Among the entries below, find the lines that hold the word "target" and report them.

[Stored items from a collection]
========

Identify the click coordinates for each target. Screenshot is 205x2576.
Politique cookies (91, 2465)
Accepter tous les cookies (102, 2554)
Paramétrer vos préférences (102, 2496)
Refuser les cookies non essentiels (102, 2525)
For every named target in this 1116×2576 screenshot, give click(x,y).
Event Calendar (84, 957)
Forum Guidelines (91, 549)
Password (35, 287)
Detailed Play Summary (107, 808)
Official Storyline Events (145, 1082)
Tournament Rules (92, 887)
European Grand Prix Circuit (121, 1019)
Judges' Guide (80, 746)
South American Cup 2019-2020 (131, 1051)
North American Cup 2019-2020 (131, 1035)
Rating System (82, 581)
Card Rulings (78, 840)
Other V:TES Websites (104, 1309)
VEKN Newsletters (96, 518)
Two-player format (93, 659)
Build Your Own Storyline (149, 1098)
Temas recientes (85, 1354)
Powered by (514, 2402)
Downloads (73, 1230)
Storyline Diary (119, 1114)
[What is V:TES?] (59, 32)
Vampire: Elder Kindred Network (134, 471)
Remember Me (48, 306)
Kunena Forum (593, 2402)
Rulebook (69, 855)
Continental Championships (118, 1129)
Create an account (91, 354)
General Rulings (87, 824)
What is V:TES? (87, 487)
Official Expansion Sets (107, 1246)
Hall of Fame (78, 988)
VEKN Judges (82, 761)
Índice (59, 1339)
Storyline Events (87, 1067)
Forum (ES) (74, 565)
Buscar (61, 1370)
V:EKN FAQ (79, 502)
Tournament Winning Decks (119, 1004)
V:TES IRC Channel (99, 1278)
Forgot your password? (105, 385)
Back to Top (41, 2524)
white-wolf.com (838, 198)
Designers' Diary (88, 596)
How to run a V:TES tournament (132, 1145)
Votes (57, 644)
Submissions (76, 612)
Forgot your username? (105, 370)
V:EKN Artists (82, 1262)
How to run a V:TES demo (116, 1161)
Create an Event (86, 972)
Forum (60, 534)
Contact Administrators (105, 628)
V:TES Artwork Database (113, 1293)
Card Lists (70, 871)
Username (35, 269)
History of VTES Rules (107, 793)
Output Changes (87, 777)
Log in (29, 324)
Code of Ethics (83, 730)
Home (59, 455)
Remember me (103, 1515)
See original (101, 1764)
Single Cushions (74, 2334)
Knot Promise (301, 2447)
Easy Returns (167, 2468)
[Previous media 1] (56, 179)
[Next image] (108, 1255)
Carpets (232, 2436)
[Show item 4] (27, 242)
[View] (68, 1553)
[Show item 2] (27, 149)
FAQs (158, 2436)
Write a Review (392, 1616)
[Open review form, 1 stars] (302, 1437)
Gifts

========

- RESPONSE TO THE EXERCISE -
Identify the click coordinates for each target. Screenshot is 205x2576.
For every named target in this 1116×2576 screenshot, give click(x,y).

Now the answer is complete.